◆ TEXTE À LIRE
_____
Méditation quotidienne du jeudi 21 septembre : Le passeur de Miséricorde (no 18 – série 2023-2024)

Image par Peter Fischer de Pixabay

Évangile du Jeudi 21 septembre – Saint Matthieu – 24e semaine du Temps ordinaire (tiré du Prions en Église et pour les personnes qui voudraient s’abonner au Prions)

« Suis-moi. L’homme se leva et le suivit » Mt 9, 9-13

En ce temps-là, Jésus sortit de Capharnaüm et vit, en passant, un homme, du nom de Matthieu, assis à son bureau de collecteur d’impôts. Il lui dit : « Suis-moi. » L’homme se leva et le suivit.
Comme Jésus était à table à la maison, voici que beaucoup de publicains (c’est-à-dire des collecteurs d’impôts) et beaucoup de pécheurs vinrent prendre place avec lui et ses disciples. Voyant cela, les pharisiens disaient à ses disciples : « Pourquoi votre maître mange-t-il avec les publicains et les pécheurs ? » Jésus, qui avait entendu, déclara : « Ce ne sont pas les gens bien portants qui ont besoin du médecin, mais les malades. Allez apprendre ce que signifie : Je veux la miséricorde, non le sacrifice. En effet, je ne suis pas venu appeler des justes, mais des pécheurs. »
_____
◆ MATÉRIEL FOURNI
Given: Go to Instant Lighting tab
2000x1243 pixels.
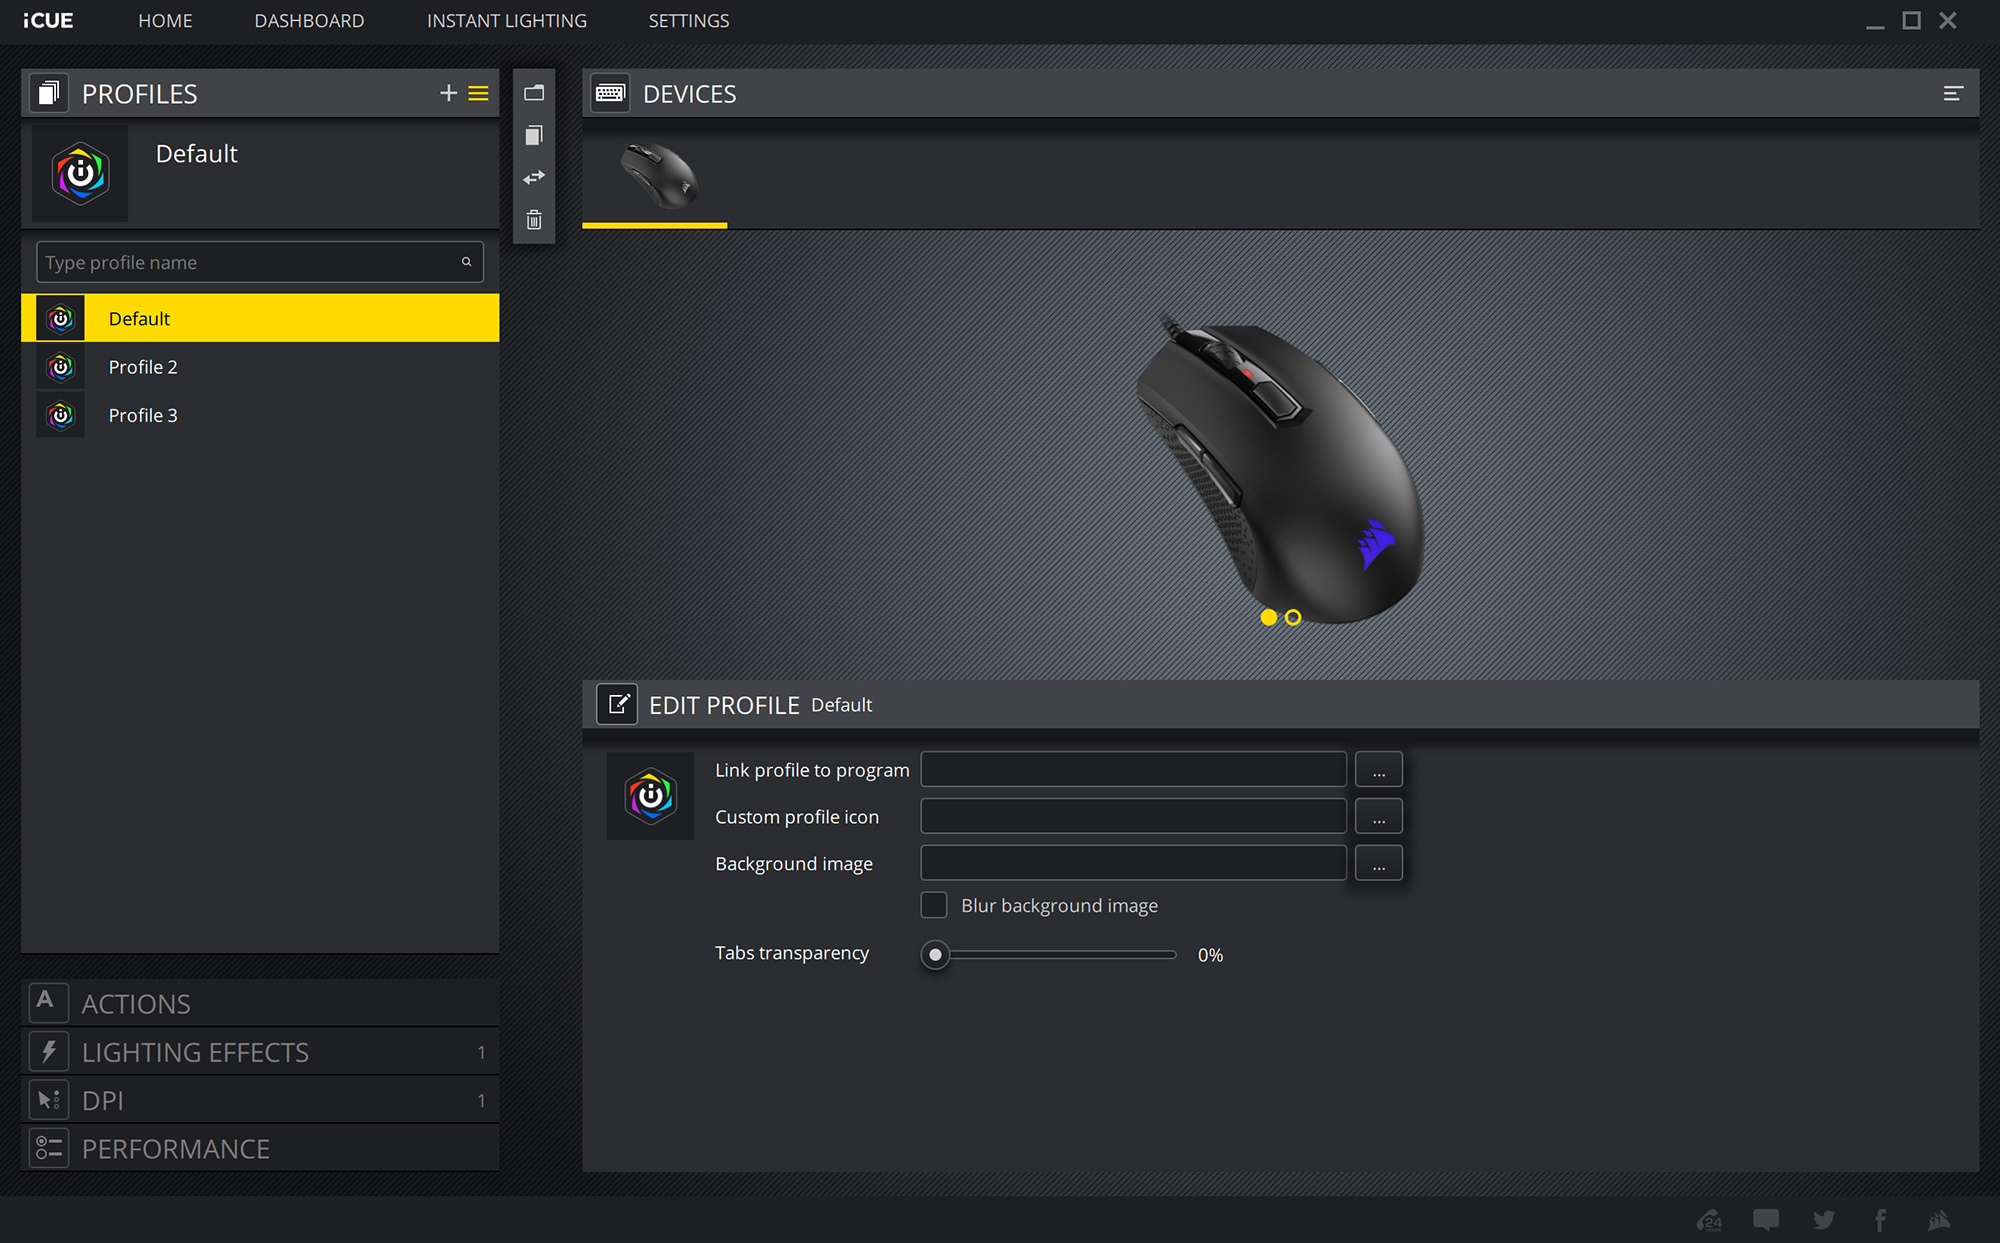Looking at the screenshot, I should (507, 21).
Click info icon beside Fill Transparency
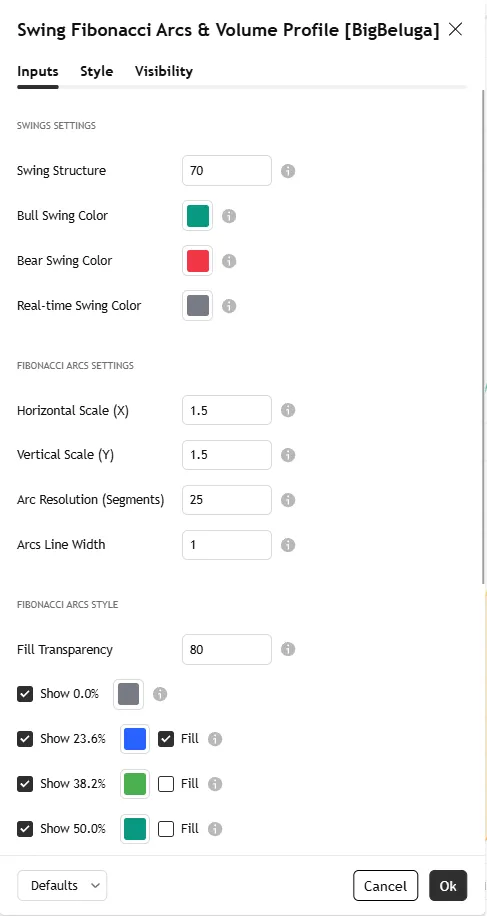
_____
◆ CONSIGNE
Poursuivez la méditation sur l'appel de Matthieu à partir de l'endroit où elle s'arrête.

◆ RÉPONSE ATTENDUE
Méditation

L’appel de chaque personne est unique tout comme la rencontre avec le Christ et la conversion qu’elle provoque. Et j’ai toujours été fasciné comment Dieu nous épouse dans qui nous sommes et selon la mission qu’Il veut nous confier. Si nous prenons simplement le récit du paralytique qui précède le texte évangélique que nous méditons, l’expérience de guérison, de conversion et d’appel du paralytique se vit entourée d’une communauté de personnes. Ici, notre ami Matthieu est là, au contraire, assis seul à sa table de collecteur d’impôts et Jésus, en passant, « lui dit : « Suis-moi ». « L’homme se leva et le suivit. »

Pour qu’une telle réponse survienne, je ne peux que penser que, là à sa table de collecteur, Matthieu depuis longtemps est seul et se questionne sur le sens de sa vie. Cet homme assis est un homme, à la fois souffrant mais, plus encore, en recherche. Il pressent, vaguement, qu’il y a autre chose pour lui. Cette réalité me semble d’autant plus vrai que si Dieu, dès le sein maternel nous appelle, cela implique que, dès notre plus jeune âge, l’appel de Dieu a commencé à nous travailler le cœur; comme si l’Esprit nous labourait l’intérieur doucement jusqu’à la rencontre avec le Fils, avec le Verbe, qui éclairera alors notre mission en ce monde. Il existe en chacun.e un appel fondamental, celui de notre identité filiale unique, notre parole de Dieu unique, qui, depuis toujours, est présent en nous et s’épanouit doucement dans le secret de notre être.

Puis un jour dans ces épousailles de Dieu avec nous, Il se présente et, par son appel, mobilise toute notre vie. Il le fait ici en respectant cette solitude de Matthieu, car cette solitude cherchante en lui demande une réponse au lieu même de cette solitude; d’autant plus que le Christ veut saisir cette solitude afin de lui faire porter du fruit. Matthieu ne le sait pas encore mais l’appel d’aujourd’hui recèle un autre appel : écrire un Évangile afin de faire connaître au monde la vie de Jésus et, surtout, son enseignement. Une telle écriture lui demandera beaucoup de solitude, solitude qui lui demandera de plus en plus d’être habité par le Verbe qui voudra se dire par lui.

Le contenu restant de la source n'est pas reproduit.